The identification of cancer subtypes is required to understand cancer heterogeneity and to propose the personalized therapy treatment appropriate to the different subtypes. In this study, the authors re-used large-scale ovarian cancer genomic data, including micro-array data (mRNA and microRNA expressions), SNP-array (copy number variations) and protein-protein interactions data in order to build a novel integrative procedure for defining ovarian cancer subtypes, identifying core pathways and candidate driver genes for each subtype. By applying a similarity network fusion approach to a patient cohort with 379 ovarian cancers from The Cancer Genome Atlas (TCGA) cancer samples, the authors were able to discover subnetworks enriched with genetic alterations. They identified two clinically relevant ovarian cancer subtypes with distinct molecular and clinical phenotypes and different survival profiles. Enrichment analysis of pathways associated with the two ovarian cancer subtype-specific networks revealed distinct molecular mechanisms of the tumorigenesis that could explain the different clinical outcomes.

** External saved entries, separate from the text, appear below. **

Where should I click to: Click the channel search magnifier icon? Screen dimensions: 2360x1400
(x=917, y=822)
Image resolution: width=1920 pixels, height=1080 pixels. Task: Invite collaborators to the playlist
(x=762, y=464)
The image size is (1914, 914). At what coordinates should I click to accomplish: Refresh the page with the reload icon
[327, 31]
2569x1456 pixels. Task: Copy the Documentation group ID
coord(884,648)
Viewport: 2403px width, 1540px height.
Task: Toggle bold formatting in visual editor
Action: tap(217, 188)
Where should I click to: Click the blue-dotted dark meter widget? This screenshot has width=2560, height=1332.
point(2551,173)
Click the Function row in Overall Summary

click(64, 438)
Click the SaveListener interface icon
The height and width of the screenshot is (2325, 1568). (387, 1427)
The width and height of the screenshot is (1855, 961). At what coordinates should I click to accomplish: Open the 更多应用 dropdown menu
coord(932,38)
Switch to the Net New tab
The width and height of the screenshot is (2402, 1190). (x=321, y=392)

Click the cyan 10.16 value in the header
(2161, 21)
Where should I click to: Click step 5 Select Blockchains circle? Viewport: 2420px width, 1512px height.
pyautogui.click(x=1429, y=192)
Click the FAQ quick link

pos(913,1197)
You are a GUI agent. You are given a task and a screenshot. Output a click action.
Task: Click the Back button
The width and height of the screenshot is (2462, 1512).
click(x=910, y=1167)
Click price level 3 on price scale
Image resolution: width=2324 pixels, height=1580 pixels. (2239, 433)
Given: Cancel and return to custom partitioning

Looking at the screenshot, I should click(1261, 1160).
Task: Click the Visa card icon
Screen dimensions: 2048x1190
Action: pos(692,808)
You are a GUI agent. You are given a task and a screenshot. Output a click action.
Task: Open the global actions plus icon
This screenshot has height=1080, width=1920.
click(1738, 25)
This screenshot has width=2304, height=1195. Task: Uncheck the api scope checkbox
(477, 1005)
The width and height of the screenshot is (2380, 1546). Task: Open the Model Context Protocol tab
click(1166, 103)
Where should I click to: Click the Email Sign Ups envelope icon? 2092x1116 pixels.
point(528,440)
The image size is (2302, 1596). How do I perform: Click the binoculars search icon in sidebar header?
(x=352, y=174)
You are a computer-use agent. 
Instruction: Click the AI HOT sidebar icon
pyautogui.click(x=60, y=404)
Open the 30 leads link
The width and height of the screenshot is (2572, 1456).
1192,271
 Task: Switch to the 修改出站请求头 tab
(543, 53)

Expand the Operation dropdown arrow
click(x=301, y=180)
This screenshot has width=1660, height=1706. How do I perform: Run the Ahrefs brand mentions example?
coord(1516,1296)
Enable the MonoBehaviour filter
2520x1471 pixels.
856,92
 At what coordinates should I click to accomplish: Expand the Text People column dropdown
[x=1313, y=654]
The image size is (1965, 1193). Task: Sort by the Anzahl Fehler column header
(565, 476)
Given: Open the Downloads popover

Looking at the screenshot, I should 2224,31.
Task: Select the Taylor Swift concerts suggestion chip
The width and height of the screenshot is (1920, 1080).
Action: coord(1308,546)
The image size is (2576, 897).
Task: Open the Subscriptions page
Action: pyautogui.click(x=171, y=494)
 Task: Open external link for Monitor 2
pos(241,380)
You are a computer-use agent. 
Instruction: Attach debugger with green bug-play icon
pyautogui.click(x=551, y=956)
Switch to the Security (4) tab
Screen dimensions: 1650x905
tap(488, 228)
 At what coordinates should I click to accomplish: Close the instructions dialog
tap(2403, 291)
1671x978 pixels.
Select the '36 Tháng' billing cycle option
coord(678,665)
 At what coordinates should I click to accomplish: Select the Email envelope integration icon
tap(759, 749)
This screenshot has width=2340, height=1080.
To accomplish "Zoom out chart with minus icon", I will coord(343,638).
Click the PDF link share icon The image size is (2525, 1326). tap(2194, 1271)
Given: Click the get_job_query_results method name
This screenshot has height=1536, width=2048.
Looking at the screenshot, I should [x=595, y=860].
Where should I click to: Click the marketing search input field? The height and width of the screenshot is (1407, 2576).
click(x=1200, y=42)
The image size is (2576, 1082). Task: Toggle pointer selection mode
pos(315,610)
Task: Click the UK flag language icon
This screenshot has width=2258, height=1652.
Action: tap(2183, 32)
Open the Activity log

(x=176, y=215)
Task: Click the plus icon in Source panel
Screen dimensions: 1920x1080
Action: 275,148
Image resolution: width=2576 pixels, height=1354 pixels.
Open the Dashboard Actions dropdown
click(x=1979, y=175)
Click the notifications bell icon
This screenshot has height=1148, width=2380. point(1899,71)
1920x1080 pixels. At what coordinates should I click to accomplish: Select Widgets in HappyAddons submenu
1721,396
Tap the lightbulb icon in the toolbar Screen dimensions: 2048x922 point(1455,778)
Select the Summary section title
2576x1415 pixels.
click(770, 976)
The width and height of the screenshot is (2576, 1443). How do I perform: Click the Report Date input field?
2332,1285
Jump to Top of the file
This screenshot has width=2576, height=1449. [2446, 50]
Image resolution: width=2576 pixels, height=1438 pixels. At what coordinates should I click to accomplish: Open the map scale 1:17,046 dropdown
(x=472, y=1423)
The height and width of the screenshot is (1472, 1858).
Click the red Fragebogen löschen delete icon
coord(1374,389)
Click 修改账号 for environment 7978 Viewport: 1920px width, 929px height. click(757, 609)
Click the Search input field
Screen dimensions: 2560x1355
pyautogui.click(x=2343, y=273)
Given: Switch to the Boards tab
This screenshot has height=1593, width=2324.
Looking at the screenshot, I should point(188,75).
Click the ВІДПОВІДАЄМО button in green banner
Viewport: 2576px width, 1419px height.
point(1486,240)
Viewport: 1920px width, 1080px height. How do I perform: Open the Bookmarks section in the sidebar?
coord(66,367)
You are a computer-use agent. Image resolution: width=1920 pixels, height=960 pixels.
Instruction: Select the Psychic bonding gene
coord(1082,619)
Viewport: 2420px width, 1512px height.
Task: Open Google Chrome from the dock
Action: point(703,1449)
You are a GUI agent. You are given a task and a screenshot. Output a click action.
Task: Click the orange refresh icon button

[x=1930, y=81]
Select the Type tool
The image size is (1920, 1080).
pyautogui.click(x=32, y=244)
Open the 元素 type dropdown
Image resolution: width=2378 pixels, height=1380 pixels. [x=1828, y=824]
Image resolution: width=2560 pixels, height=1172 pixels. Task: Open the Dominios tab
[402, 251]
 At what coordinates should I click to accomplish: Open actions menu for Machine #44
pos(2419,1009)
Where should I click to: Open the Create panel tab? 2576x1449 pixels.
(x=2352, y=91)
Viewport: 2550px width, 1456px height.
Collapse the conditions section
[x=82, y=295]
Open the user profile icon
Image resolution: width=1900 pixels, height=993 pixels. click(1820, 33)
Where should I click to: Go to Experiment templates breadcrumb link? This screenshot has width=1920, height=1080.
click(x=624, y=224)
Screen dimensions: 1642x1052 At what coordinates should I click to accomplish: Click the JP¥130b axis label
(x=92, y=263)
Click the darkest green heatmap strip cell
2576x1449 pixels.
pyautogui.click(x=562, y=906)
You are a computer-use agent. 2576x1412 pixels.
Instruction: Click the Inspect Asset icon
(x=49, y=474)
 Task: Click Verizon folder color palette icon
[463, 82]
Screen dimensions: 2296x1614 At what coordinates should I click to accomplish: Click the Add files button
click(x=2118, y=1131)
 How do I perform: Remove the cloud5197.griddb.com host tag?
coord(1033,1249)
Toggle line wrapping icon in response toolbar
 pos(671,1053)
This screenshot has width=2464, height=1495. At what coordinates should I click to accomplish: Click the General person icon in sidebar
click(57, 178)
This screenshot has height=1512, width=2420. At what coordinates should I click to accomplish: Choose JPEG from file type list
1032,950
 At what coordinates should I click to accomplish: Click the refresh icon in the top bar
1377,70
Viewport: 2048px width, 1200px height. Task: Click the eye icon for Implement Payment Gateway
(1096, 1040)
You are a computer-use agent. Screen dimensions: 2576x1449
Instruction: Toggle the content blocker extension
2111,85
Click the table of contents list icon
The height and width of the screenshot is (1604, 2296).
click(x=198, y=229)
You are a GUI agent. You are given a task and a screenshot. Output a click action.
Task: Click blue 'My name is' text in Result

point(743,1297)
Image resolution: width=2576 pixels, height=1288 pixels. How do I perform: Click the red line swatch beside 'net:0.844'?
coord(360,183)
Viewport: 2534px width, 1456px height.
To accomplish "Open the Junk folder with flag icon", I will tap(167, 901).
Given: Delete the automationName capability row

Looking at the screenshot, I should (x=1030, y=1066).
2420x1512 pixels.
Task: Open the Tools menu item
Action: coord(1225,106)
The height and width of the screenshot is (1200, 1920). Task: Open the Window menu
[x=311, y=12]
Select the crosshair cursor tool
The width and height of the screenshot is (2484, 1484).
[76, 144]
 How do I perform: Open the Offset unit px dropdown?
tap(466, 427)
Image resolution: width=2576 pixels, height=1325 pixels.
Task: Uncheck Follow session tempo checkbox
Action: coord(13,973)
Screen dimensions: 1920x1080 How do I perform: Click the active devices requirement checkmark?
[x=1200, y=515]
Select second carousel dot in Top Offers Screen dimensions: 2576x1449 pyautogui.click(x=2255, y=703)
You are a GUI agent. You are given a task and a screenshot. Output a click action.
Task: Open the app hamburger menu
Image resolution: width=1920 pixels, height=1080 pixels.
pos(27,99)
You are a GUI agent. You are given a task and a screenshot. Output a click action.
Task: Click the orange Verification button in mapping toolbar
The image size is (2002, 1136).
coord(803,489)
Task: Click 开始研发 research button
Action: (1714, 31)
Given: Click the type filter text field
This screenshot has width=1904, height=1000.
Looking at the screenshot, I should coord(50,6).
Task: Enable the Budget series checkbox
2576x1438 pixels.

Zhang, J, White, NM, Schmidt, HK, Fulton, RS, Tomlinson, C, Warren, WC, Wilson, RK, Maher, CA. INTEGRATE: gene fusion discovery using whole genome and transcriptome data. Genome Res 2016;26(1):108-18

Among somatic aberrations in cancer genome, gene fusions are the most prevalent chromosomal rearrangements. Especially in solid tumors, their detection can served as specific diagnostic markers, prognostic indicators, and therapeutic targets. Mono-modal data tools (structural variations with whole genome sequencing (WGS) or RNA-seq expression data) suffer from variability between fusion callers and from a poor sensitivity and specificity of fusion detection. In this article, the authors developed a new gene fusion discovery method that integrates both whole genome and transcriptome sequencing data from the same patient to reconstruct gene fusion junctions and genomic breakpoints by split-read mapping. INTEGRATE first utilizes mapped and unmapped RNA-seq reads, then analyzes WGS reads from tumors, and if available, from normal samples. INTEGRATE uses discordant RNA-seq reads to construct a gene fusion graph connecting genes involved in a putative fusion event. It finally proposes a prioritization of gene fusion candidates. INTEGRATE was evaluated by comparison to eight other gene fusion discovery tools by reusing data from a previously studied breast cancer cell line and peripheral blood lymphocytes derived from the same patient leading. INTEGRATE was also applied to a cohort of 62 breast cancer patients from The Cancer Genome Atlas (TCGA) and enabled the identification of novel gene fusions, a subset of which were recurrent. All together, by combining WGS and RNA-seq NGS data from a same patient, the authors demonstrated both high sensitivity and accuracy of INTEGRATE to detect novel causative mutations. Furthermore, unlike many gene fusion prediction tools that ignore read-through or trans-splicing events, INTEGRATE was able to provide valuable insight into RNA chimeras. The tool is freely available for academic use.